Congress spares feds from online disclosure
Repeal of part of the STOCK Act passes with no fanfare, little explanation.
With no debate, the Senate and House moved quickly this week to pass legislation that repeals a key part of a law enacted a year ago that was intended to increase financial disclosure by senior federal employees. The step had been urged by a private report issued two weeks ago, which concluded that the new requirements would pose a national security risk for some employees.
The repeal effort was approved with a notable lack of disclosure: no committee action or advance notice of floor action by leaders in the Senate or House. In each chamber, the week's scheduled legislative action already had been concluded before passage of the measure that strikes the new rules, which have stirred intense private objections by many legislative and executive branch senior aides.
The Senate approved the bill late on April 11 when Sen. Christopher Coons, (D-Del.), acting on behalf of Senate leaders, called up the measure that had been introduced earlier that day. He offered no explanation of the bill, which includes complex parliamentary details.
The bill largely waived the requirement for on-line posting of financial transactions, which was included in the Stop Trading on Congressional Knowledge (STOCK) Act—a Senate-initiated bill that was passed overwhelmingly by both chambers. According to the measure, the only persons who would remain covered by the disclosure requirement are the President, Vice President, presidential nominees, members of Congress, and candidates for Congress.

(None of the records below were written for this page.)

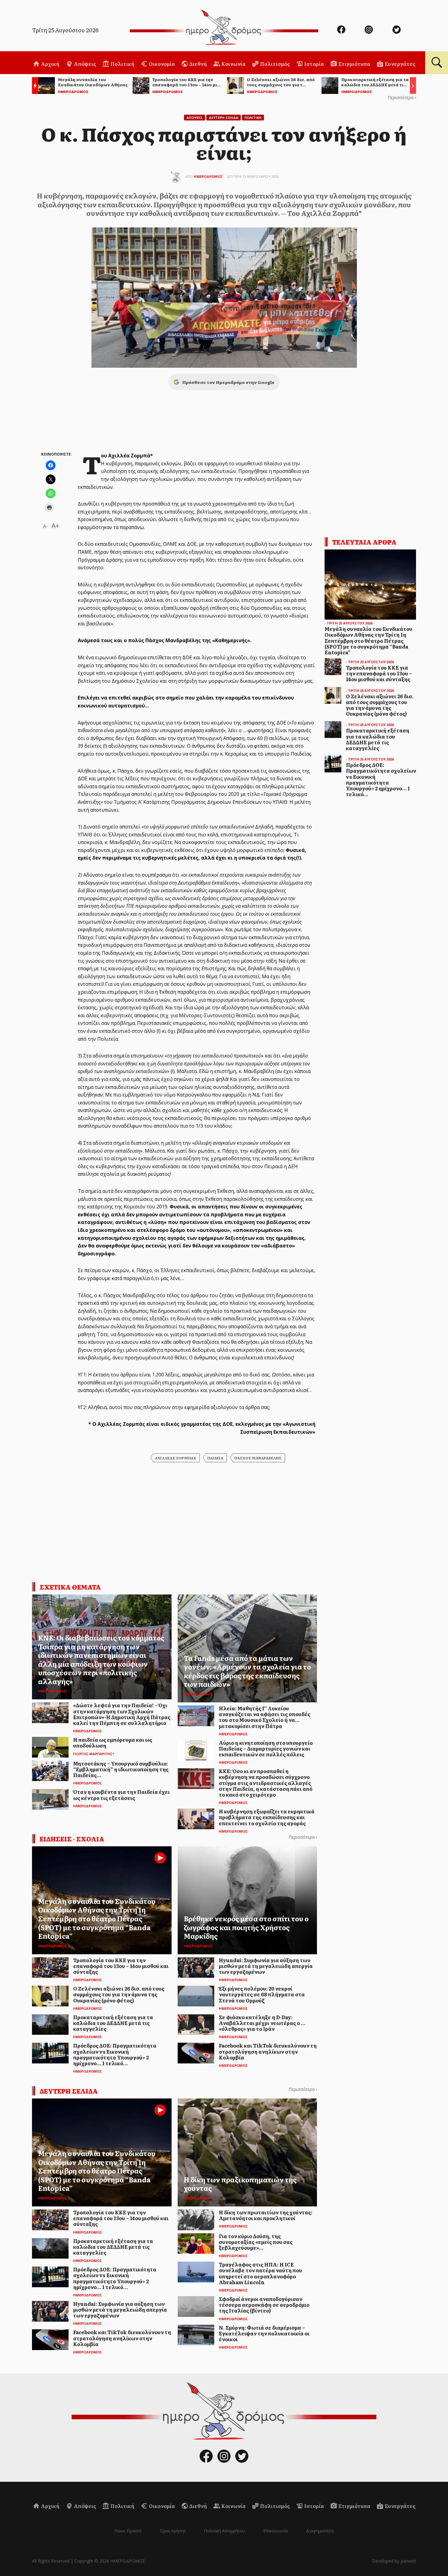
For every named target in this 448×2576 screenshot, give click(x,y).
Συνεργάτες (399, 63)
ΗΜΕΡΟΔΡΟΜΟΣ (208, 176)
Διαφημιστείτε (320, 2531)
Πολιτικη (252, 117)
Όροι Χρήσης (173, 2531)
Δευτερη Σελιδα (223, 117)
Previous (33, 86)
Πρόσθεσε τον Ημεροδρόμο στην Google (228, 382)
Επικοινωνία (275, 2531)
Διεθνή (197, 63)
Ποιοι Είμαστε (128, 2531)
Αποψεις (195, 117)
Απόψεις (84, 63)
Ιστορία (313, 63)
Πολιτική (121, 63)
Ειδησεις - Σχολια (72, 1838)
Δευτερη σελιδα (69, 2090)
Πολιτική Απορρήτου (224, 2531)
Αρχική (49, 63)
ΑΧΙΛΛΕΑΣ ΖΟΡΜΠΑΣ (175, 1458)
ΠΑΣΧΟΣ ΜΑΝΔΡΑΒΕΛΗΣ (258, 1458)
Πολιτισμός (274, 63)
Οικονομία (161, 63)
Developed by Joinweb (394, 2561)
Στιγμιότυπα (353, 63)
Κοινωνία (233, 63)
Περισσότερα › (402, 97)
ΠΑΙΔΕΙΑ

The House passed the bill at noon on April 12; no lawmaker spoke about the measure, according to the daily proceedings that are reliably maintained by the House press gallery. President Obama presumably will sign the measure prior to the scheduled April 15 deadline when the new rules would take effect. The bill would not affect other provisions of the STOCK Act that impose other financial disclosure requirements, including restrictions on insider trading, but without Internet posting.
Sponsors of the proposal last year described the STOCK Act as a measure to "restore the public's confidence in Congress." That law—which was expanded to cover top employees throughout federal agencies--was triggered by a report by CBS News' "60 Minutes" that described rampant insider trading by members of Congress.
But the March 28 report of the National Academy of Public Administration concluded after a four-month private study with dozens of interviews that its requirements "impose unwarranted risk to national security and law enforcement, as well as threaten agency missions, individual safety and privacy."